If a line in the records below contains "hétfő", copy that line.

- Opening Delimiter -

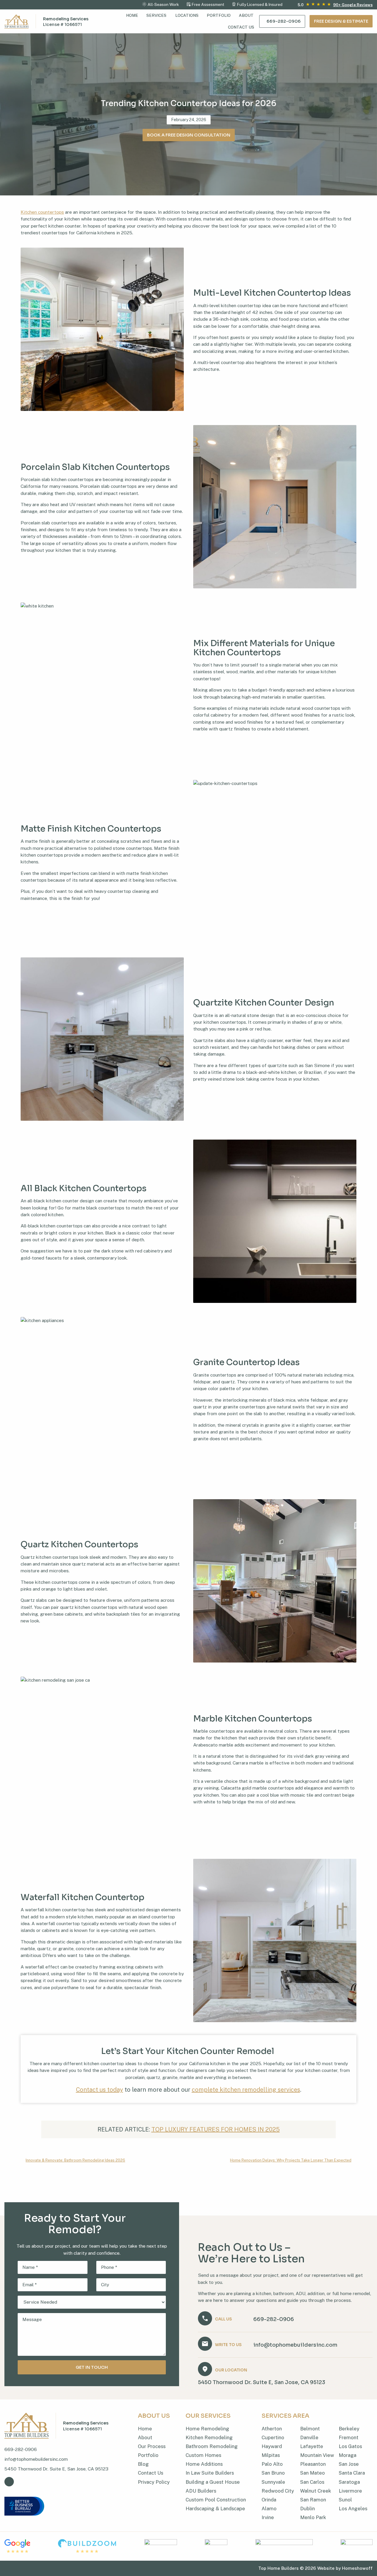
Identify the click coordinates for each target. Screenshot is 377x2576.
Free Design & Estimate (341, 21)
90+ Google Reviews (353, 4)
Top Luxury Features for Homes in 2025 (215, 2129)
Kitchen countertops (42, 212)
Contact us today (99, 2089)
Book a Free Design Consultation (188, 135)
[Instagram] (9, 2481)
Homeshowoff (357, 2568)
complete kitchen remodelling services (246, 2089)
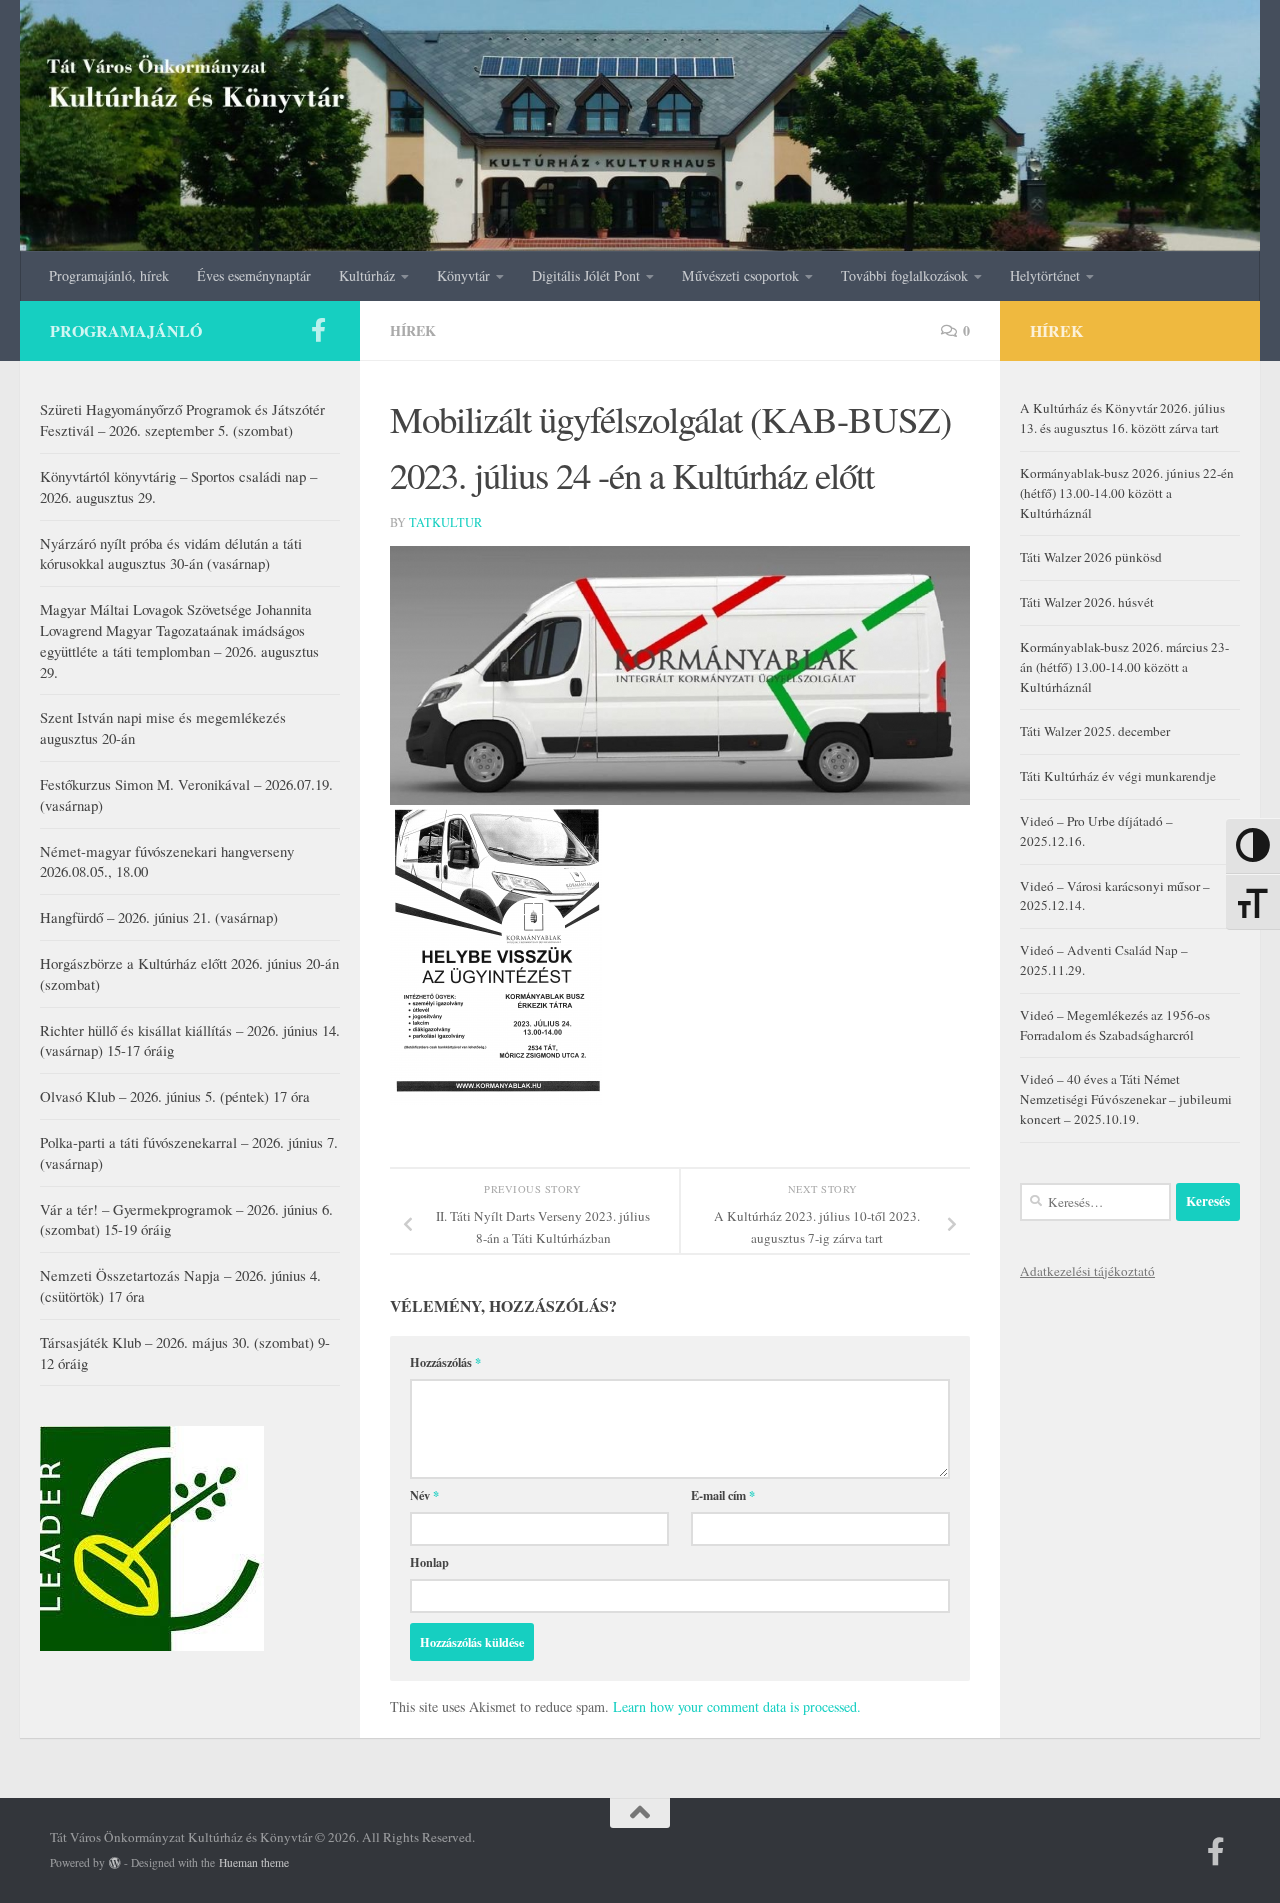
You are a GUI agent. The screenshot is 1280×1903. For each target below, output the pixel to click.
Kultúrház (367, 275)
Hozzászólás (445, 1362)
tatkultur (445, 522)
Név (424, 1495)
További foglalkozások (904, 275)
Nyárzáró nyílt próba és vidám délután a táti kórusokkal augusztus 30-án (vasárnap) (171, 553)
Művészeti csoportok (740, 275)
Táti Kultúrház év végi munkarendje (1118, 776)
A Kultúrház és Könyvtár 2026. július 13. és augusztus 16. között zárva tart (1122, 418)
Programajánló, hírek (109, 275)
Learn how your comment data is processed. (737, 1706)
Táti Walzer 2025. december (1095, 731)
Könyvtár (463, 275)
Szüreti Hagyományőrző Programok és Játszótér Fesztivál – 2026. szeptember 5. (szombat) (182, 419)
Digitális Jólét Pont (586, 275)
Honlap (429, 1562)
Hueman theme (254, 1862)
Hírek (413, 330)
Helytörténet (1045, 275)
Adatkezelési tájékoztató (1087, 1271)
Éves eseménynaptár (254, 275)
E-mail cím (723, 1495)
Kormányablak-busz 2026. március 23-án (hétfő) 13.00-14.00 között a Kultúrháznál (1124, 667)
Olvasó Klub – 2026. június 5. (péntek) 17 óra (175, 1096)
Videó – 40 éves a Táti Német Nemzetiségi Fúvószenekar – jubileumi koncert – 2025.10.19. (1126, 1099)
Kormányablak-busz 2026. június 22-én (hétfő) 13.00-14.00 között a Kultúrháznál (1127, 493)
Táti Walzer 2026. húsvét (1087, 602)
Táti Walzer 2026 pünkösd (1091, 557)
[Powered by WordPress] (115, 1863)
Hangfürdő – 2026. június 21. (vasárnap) (159, 917)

- Closing Delimiter -

**SOLUTION BELOW:**
Kormányablak-busz 2026. március 23-án (hétfő) 13.00-14.00 között a Kultúrháznál (1124, 667)
Kormányablak-busz 2026. június 22-én (hétfő) 13.00-14.00 között a Kultúrháznál (1127, 493)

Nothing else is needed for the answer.